Publisher: Sony Online Entertainment
Developer: Snowblind Studios
Release Date: February 17, 2003
Pre-order 'CHAMPIONS OF NORRATH': PlayStation 2
I wasn't sure what to expect when I got my hands on the soon-to-be-released Champions of Norrath. How would a single player version of Everquest work? Would this venture just be a sub-par attempt to use the Everquest name for all it was worth, or would it actually be worth playing?
Champions of Norrath is built upon the tried-and-true formula that is seen in just about every single role playing game to date, like Diablo, Neverwinter Nights, and the Baldur's Gate series. It provides fun game play, and tasks like leveling up and customizing your character are challenging without being insanely difficult. There is never a dull moment in the game, and you can do side quests to keep the game fresh.
With this title, SOE has catered a bit to the non-Everquest crowd; you do not have to be knowledgeable in all things Everquest in order to enjoy this title. The class system (confusing to some) is gone, and the playable races have been limited to five. Each race has a pre-defined class, so you don't have to worry about which race receives a better bonus for each class or which spells are more effective, etc. Since Champions of Norrath is set long before any other Everquest PC titles, the lack of a class system doesn't have any effect on the game's fun factor.

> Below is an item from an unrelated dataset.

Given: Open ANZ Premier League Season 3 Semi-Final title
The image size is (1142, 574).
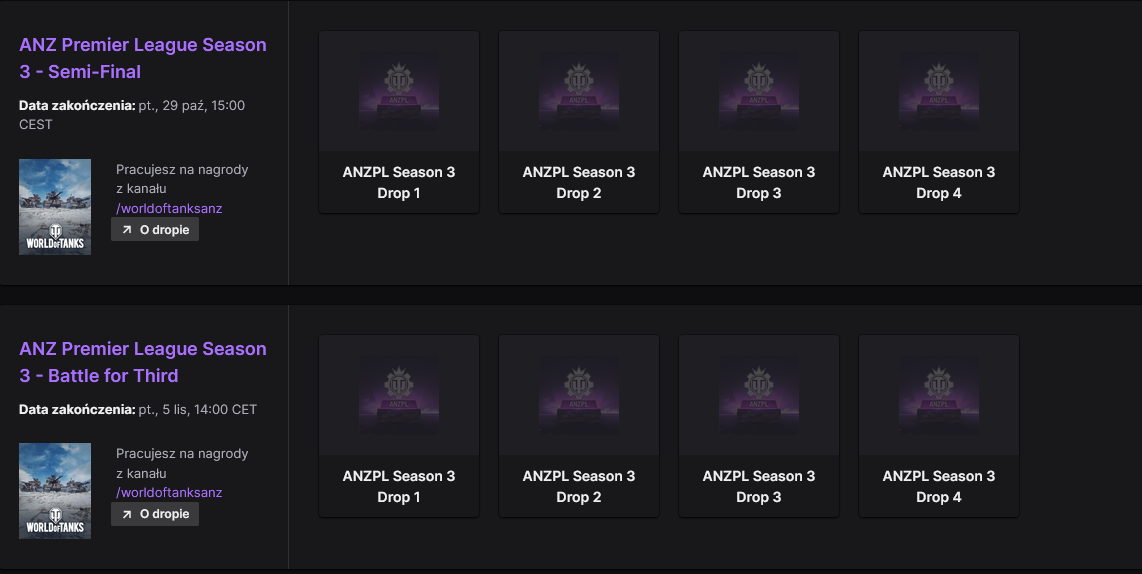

The basic story behind Champions of Norrath is as follows: the head of the wood elves has sent out a call to any and all warriors that wish to come to their aid in order to destroy the union of two bitter rivals, the orcs and goblins. The five champions that have answered the call are the barbarians, dark elves, high elves, erudite and, of course, the wood elves. The different gender does not affect the class statistics so there is no need to have an all-male slash fest. I like playing as a female character, but is it wrong to get in touch with my feminine side? The classes are as follows: barbarians = warriors, high elves = clerics, dark elves = shadow knights, erudite = wizards, and wood elves = rangers.
The game play and battle systems are, as stated above, similar to current RPGs, but SOE has tried to distance itself from more of the same, while still keeping it rather simple to learn. You have your standard modifiable skills such as strength, stamina, and dexterity, but you also have your advanced skills. SOE has created a simple mapping system that shows the level of advanced skill that is required in order to move on to the next advanced skill. As you level, you are given a certain number of skill points that you can use to pump up your character, in addition to a couple of advanced skill points that you can put into advanced skills to make your character more unique than a typical beefy warrior. If you don't know which advanced skill to select, you can move your cursor over the skill and get a description of the bonuses and applications. Even with the lack of class selection, SOE has still found a way to make every character as unique as possible.
The world itself is expansive. While not free roaming, you aren't set to follow one path. You will traverse a number of terrains, from lush forests to fire- and lava-ridden wastelands. There are tons of hidden side paths that lead to other areas that have nothing to do with story. Also, SOE has stated that each dungeon - as well as all of the nasty enemies inside - will be randomly generated upon entrance. This is becoming more of a standard in these types of RPG games, and I must say that it's a welcome feature. SOE has also stated that each race has up to 70 hours of playtime, which is fantastic replay value. In addition, a little addendum to the story is shown at the beginning of the game, and while I won't divulge the details, let's just say that playing as the dark elf should prove to be very interesting.
There is a selectable difficulty, but it follows the likes of Diablo, where you must complete one difficulty setting in order to unlock the next, because it requires a high-level character at the outset. With the difficulty increase, weapons, armor and items get much better. Speaking of items and weapons, the game developers have also added the ability to craft your own items, and the game randomly generates its own items. Isn't the game becoming more in-depth than you had initially thought? Additionally, you have the ability to play multiplayer with up to three friends, either locally or online, and you can use voice chat a la SOCOM.
The game's audio and visuals are some of the best yet, totally 3D and textured beyond belief. One particularly impressive visual effect is that any armor changes will affect your appearance in game. You don't wear armor just for stats anymore; now you can wear plate mail to look cool. The surrounding environment is also pretty to look at, and the animation and character models are fluid and not misshapen. The water effects are similar to XBOX level coolness, a level which I had thought that the PS2 hardware wasn't capable of. Champions of Norrath has shown that the aging PS2 can still hang with the big boys in the graphics department. Far and away, the music is one of the best aspects of the game, comparable to the Lord of the Rings movie soundtrack in its intensity and ability to set the mood. Sound effects and the voice acting are of the best quality; I just love slaying goblin flesh with my sword and hearing the ensuing squishy sound. The voice acting is so good that I actually want to hear NPCs speak.
To finish this up, Champions of Norrath is looking to be a best seller and a favorite for average gamers and die-hard Everquest fans alike. The story is awesome, audio and visuals are what you have come to expect from SOE, and online multiplayer capability is just jaw-dropping. To answer my earlier question, Champions of Norrath is definitely worth playing, so be sure to check it out when it's released later this month.